● **Data excerpts**
______

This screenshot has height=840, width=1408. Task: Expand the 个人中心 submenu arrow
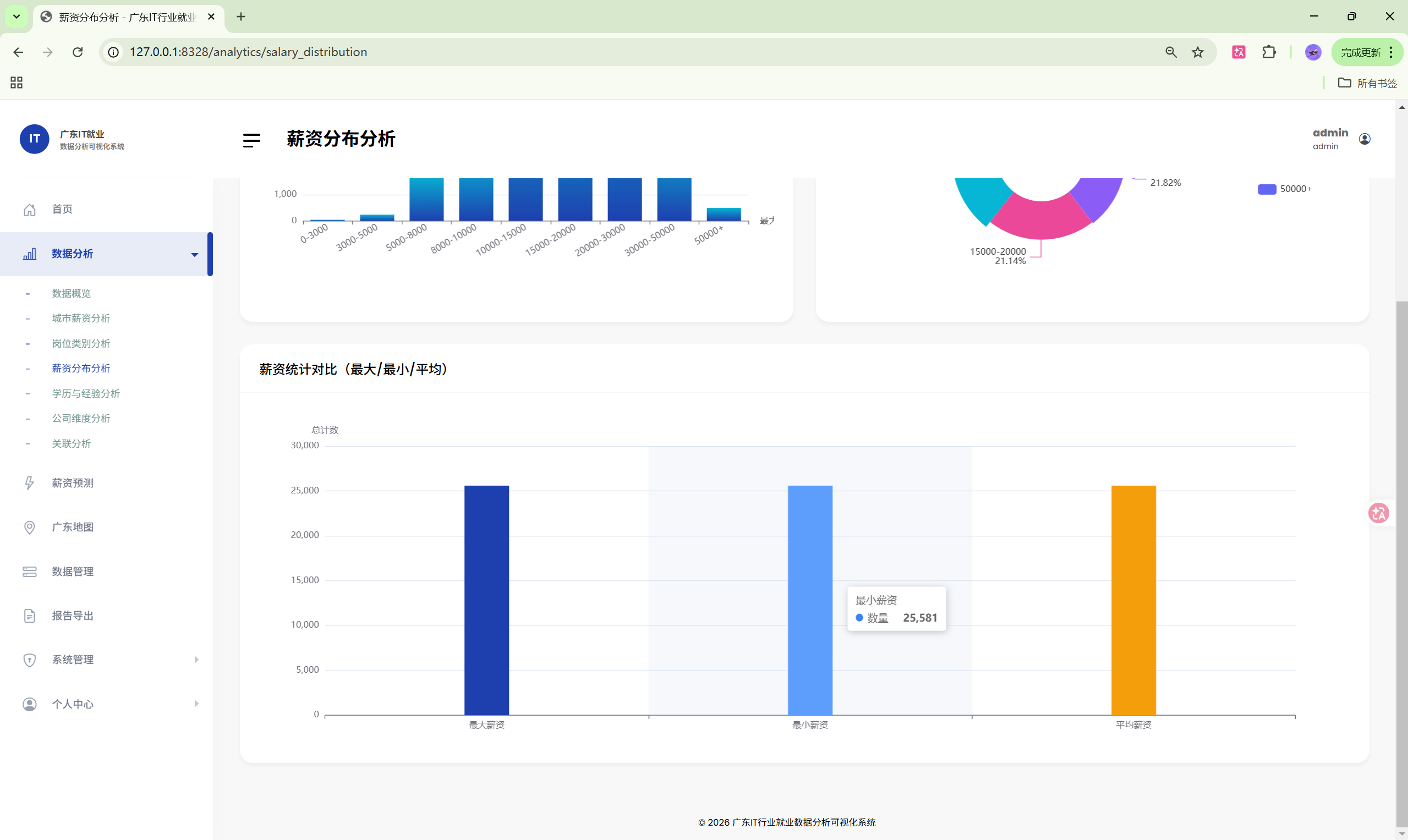196,704
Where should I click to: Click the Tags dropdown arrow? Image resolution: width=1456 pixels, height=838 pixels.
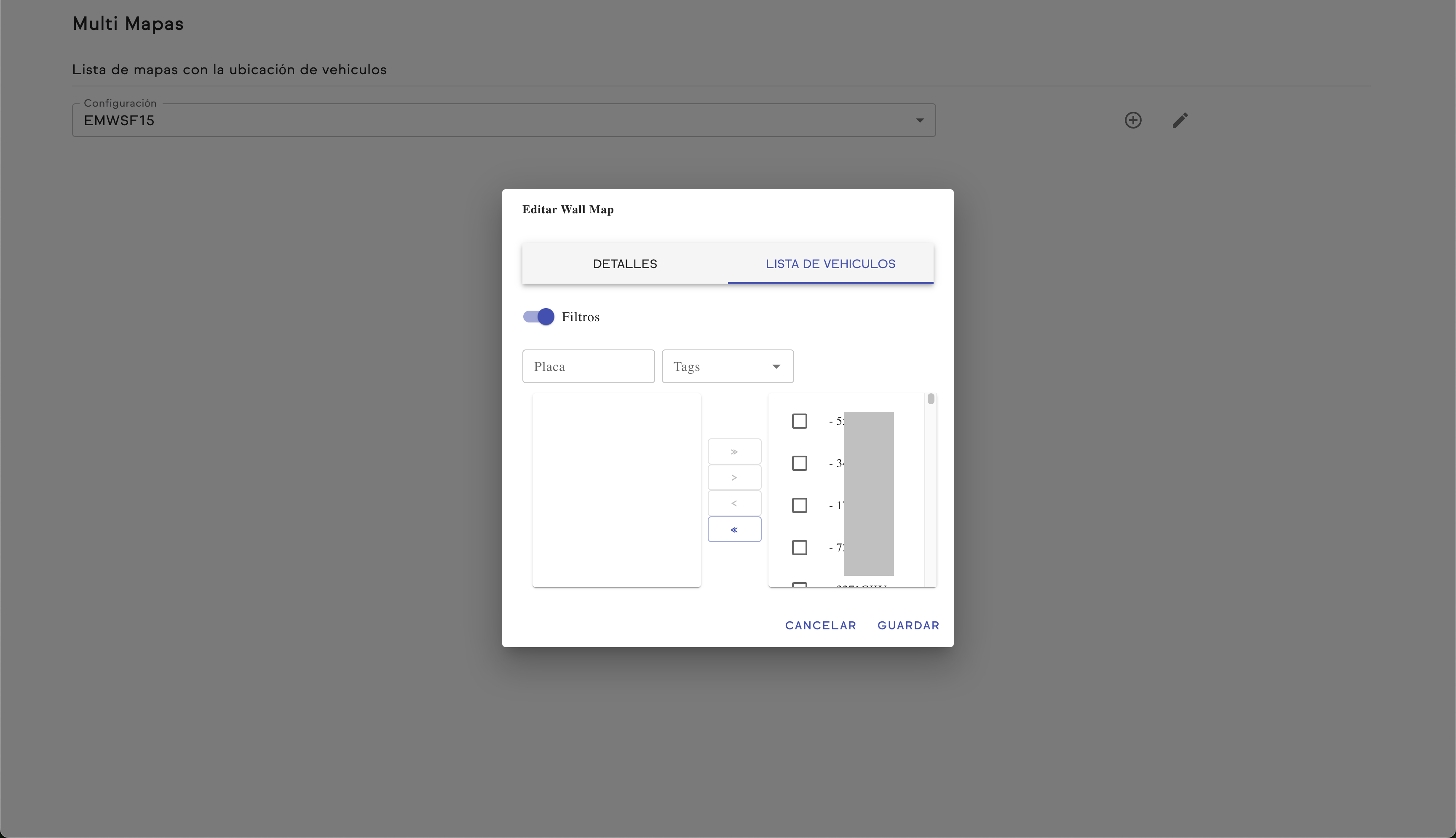pyautogui.click(x=776, y=367)
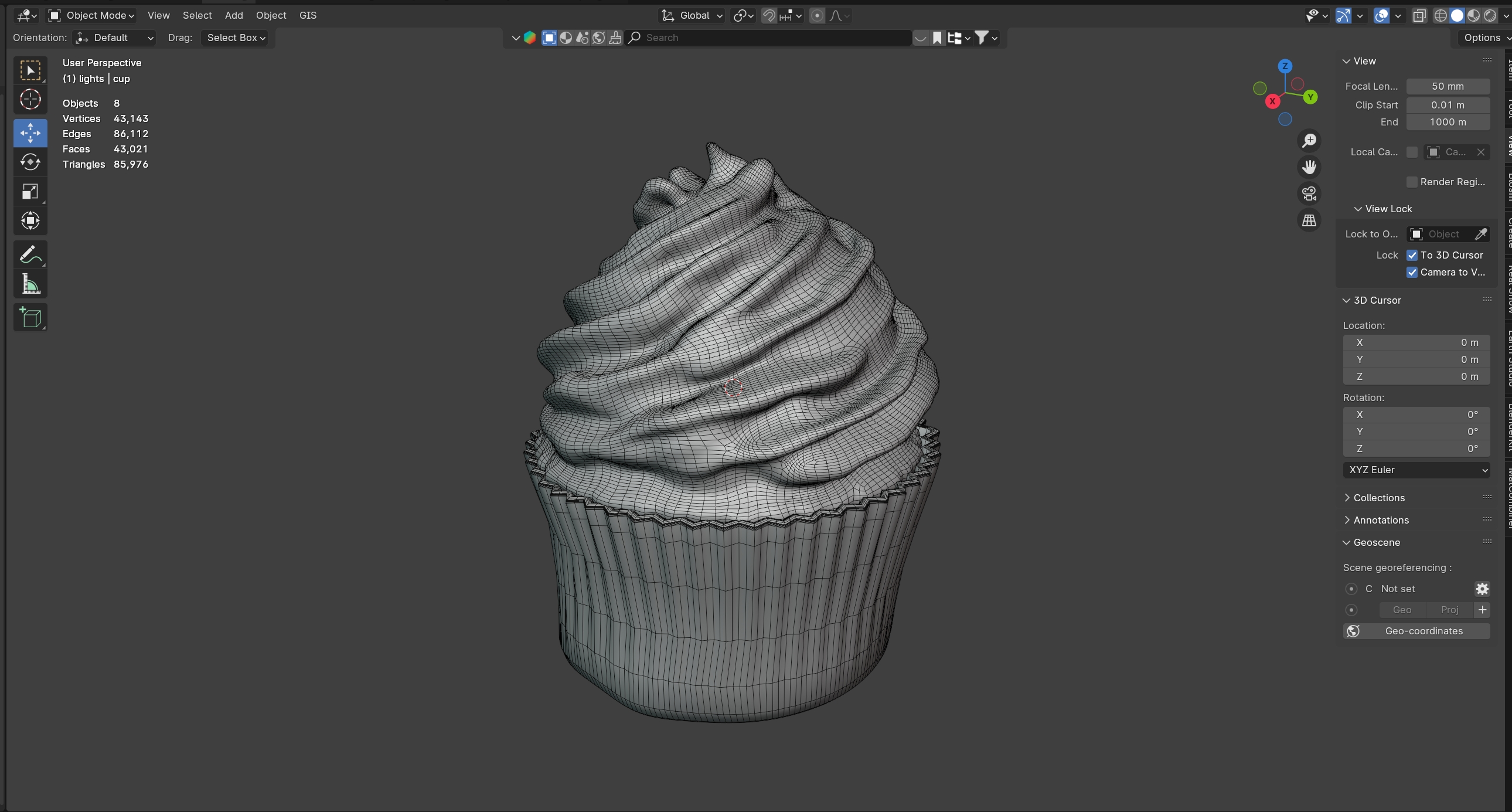The width and height of the screenshot is (1512, 812).
Task: Open the GIS menu
Action: coord(308,15)
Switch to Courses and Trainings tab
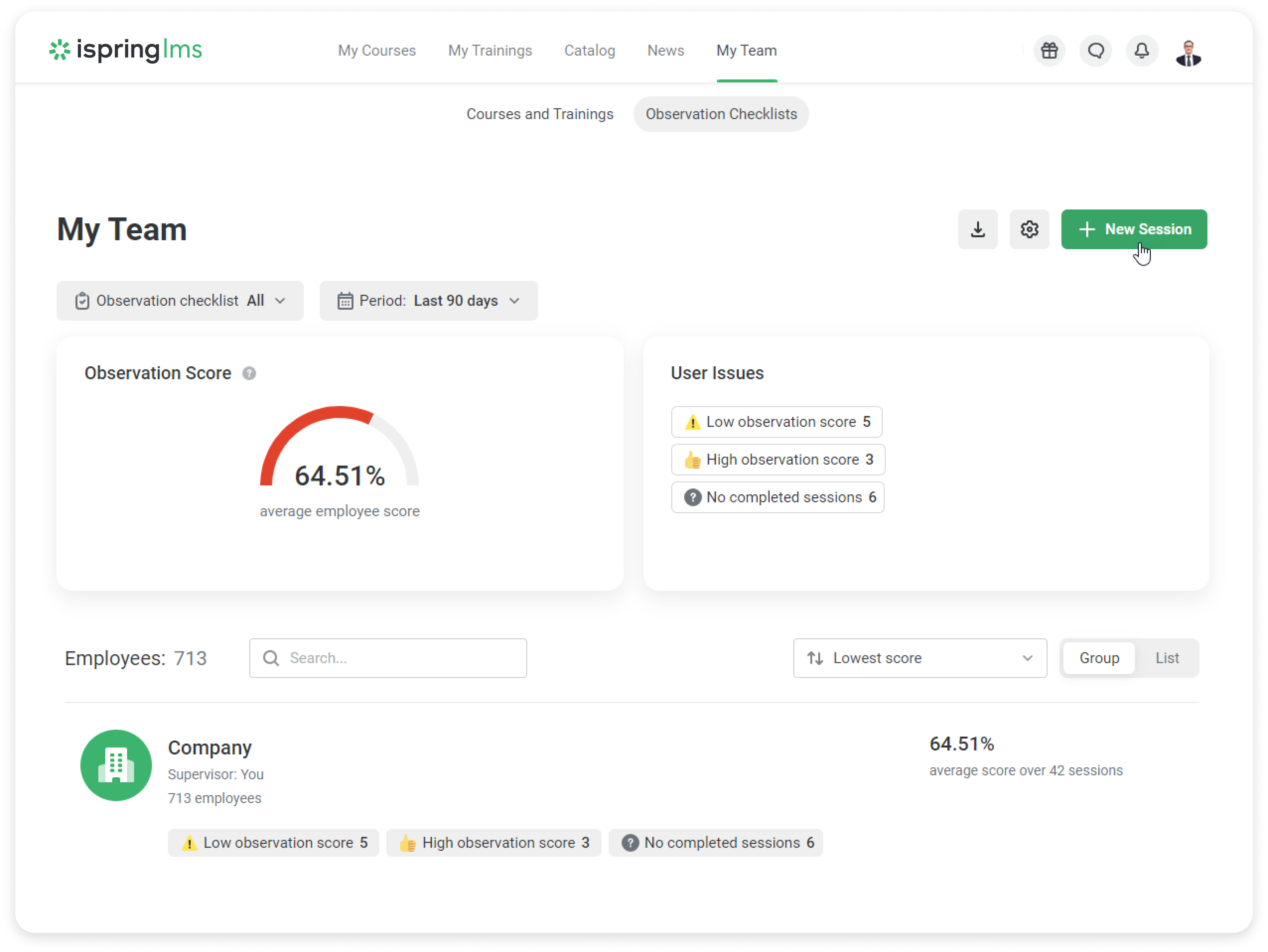 [x=539, y=114]
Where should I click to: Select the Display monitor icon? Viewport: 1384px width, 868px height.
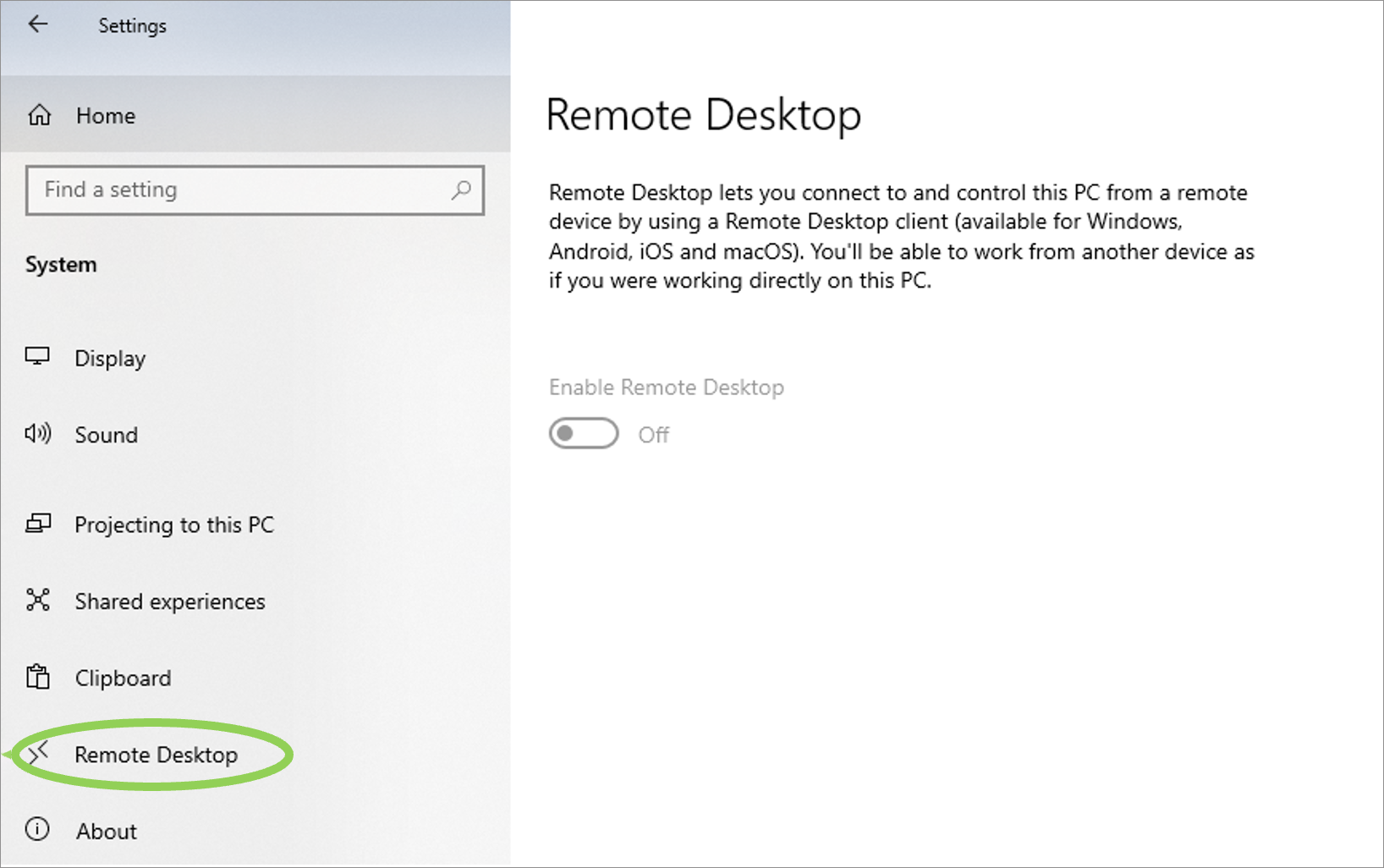(x=38, y=356)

______

● **Task description**
Line by line, transcribe the records exactly, omitting the images.

● **Answer space**
This screenshot has height=840, width=1408. Task: Expand the 个人中心 submenu arrow
196,704
Where should I click to: Click the Tags dropdown arrow? Image resolution: width=1456 pixels, height=838 pixels.
pyautogui.click(x=776, y=367)
The width and height of the screenshot is (1512, 812).
Task: Open the GIS menu
Action: coord(308,15)
Switch to Courses and Trainings tab
 [x=539, y=114]
Where should I click to: Select the Display monitor icon? Viewport: 1384px width, 868px height.
(x=38, y=356)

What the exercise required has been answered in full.